> WORK REQUIRED
Using the records beneath, say how many lines contain the word "radio", without comment.

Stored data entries
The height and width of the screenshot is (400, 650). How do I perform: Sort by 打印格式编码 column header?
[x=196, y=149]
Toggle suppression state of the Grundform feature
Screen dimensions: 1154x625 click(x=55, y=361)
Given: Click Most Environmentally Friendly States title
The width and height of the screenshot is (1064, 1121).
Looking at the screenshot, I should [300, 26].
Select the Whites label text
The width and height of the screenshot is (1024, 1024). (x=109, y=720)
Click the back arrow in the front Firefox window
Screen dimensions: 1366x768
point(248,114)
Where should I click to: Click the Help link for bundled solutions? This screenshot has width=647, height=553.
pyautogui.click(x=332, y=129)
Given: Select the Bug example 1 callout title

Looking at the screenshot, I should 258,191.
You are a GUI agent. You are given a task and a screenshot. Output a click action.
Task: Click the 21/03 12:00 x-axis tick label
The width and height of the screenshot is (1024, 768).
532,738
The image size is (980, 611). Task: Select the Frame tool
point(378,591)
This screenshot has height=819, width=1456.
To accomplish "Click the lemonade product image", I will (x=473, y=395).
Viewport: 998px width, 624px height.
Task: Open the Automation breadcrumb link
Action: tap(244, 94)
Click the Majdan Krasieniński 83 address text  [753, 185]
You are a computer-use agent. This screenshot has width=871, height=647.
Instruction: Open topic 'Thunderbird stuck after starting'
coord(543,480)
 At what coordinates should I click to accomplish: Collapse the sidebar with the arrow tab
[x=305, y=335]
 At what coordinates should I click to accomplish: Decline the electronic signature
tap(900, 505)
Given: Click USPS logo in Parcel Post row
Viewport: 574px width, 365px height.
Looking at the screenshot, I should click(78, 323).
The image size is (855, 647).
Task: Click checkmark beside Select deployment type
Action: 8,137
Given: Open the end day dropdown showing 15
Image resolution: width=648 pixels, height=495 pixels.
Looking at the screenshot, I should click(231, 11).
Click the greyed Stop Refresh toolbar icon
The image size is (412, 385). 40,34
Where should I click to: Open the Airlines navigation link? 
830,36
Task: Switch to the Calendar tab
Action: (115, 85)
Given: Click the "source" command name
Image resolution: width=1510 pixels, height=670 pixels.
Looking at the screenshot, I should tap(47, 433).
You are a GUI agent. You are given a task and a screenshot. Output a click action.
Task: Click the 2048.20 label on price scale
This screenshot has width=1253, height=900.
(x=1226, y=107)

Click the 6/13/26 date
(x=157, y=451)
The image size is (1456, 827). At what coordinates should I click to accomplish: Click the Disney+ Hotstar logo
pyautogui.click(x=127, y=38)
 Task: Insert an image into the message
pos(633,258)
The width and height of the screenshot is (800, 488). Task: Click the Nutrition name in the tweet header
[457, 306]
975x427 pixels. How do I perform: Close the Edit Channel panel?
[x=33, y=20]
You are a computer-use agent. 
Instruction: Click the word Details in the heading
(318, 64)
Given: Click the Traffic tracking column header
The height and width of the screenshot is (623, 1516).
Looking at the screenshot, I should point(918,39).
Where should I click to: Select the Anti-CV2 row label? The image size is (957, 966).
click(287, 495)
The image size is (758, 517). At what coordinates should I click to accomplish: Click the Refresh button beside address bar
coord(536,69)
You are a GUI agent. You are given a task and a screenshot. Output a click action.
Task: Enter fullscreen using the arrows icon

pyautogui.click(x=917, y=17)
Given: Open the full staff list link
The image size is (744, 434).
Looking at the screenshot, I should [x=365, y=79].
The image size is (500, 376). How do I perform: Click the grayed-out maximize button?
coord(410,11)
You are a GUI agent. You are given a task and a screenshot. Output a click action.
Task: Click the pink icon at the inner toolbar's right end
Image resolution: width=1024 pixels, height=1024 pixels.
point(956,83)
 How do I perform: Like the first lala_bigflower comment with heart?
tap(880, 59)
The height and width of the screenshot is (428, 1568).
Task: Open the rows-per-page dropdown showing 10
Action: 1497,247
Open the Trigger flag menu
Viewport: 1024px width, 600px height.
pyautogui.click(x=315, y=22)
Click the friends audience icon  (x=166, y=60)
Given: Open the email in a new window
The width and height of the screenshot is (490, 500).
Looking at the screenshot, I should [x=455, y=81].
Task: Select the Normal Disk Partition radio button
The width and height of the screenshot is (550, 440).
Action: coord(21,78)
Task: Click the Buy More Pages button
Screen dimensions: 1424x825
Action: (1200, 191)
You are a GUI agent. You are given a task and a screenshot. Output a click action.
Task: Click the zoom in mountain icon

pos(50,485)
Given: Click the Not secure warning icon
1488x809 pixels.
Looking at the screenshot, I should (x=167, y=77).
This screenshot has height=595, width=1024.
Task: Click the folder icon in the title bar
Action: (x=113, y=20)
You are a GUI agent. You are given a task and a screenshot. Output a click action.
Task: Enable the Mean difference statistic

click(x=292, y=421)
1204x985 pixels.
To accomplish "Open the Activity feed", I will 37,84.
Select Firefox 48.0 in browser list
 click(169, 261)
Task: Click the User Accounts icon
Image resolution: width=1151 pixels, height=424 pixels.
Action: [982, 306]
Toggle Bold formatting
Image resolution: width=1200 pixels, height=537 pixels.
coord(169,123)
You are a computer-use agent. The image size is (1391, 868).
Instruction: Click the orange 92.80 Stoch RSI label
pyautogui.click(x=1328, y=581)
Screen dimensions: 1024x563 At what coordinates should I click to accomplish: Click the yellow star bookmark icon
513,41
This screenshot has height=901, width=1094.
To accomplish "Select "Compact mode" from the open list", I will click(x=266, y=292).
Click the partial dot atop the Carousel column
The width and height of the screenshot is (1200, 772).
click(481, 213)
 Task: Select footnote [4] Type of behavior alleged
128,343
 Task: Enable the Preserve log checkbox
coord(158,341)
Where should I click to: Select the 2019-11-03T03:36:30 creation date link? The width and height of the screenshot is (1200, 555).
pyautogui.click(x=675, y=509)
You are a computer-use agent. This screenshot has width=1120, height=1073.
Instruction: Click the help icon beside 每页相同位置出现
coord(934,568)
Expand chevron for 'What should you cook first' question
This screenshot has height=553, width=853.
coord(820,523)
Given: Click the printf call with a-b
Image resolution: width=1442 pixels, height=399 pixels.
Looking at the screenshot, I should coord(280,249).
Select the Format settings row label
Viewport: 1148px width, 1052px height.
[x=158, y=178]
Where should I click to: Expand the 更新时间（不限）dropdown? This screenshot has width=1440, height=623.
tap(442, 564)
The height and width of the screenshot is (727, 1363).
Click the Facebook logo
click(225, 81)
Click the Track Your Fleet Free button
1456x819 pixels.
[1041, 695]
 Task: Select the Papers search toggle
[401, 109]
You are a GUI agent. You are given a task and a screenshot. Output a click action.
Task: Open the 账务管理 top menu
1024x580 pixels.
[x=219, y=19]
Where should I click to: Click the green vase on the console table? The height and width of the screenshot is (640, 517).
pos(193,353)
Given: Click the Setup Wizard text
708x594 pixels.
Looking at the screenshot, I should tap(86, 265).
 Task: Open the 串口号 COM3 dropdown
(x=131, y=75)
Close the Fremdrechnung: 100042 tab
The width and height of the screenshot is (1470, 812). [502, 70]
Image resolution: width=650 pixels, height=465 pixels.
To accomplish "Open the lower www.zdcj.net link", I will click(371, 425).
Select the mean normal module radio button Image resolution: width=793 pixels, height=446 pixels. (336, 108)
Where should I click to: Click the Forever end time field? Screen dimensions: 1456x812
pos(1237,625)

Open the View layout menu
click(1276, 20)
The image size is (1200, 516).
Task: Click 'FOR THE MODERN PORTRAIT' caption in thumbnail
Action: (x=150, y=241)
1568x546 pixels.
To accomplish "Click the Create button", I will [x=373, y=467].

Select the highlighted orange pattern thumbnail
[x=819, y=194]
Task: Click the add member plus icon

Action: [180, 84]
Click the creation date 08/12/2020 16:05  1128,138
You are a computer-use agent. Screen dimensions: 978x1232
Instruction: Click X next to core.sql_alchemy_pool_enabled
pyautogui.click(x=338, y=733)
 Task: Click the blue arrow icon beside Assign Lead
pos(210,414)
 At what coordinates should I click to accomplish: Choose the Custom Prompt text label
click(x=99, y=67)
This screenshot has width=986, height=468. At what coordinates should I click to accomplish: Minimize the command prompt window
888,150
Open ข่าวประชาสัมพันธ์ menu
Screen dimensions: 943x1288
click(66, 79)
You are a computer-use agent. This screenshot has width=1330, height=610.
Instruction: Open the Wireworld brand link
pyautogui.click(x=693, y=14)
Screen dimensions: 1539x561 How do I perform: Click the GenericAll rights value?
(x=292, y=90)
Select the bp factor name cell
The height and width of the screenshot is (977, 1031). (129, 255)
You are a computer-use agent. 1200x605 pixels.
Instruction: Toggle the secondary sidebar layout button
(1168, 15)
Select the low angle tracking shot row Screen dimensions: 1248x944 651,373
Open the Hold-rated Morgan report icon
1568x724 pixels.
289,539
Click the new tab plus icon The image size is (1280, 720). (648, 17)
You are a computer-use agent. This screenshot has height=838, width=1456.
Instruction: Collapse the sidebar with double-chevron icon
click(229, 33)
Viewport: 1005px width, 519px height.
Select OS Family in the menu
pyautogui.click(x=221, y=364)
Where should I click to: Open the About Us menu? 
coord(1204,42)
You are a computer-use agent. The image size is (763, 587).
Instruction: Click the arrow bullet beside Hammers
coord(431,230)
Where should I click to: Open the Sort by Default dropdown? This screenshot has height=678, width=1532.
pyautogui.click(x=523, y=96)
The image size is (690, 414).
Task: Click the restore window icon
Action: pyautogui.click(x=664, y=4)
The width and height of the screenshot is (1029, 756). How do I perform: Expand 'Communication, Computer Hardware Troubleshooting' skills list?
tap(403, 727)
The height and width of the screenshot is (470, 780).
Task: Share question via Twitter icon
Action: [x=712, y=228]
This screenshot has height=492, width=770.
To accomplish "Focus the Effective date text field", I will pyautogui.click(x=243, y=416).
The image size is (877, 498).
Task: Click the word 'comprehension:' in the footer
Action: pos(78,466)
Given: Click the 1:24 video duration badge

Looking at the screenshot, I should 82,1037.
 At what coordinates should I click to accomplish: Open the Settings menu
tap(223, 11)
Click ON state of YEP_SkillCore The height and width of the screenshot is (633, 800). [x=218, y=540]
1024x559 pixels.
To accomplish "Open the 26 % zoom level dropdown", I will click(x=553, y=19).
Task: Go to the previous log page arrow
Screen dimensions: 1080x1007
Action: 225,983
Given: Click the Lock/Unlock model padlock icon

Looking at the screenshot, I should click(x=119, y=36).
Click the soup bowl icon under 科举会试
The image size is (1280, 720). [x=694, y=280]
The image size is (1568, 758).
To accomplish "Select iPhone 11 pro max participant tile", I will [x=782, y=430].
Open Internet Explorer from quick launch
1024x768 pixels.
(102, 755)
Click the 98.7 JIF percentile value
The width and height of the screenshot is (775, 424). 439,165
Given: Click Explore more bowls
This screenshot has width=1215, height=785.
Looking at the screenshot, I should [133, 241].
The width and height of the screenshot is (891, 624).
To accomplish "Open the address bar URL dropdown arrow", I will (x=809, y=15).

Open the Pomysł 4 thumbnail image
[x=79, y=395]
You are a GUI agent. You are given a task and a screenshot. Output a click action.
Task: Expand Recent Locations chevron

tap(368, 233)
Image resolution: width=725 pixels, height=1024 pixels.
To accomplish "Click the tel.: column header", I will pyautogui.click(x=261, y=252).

> RESPONSE BOX
2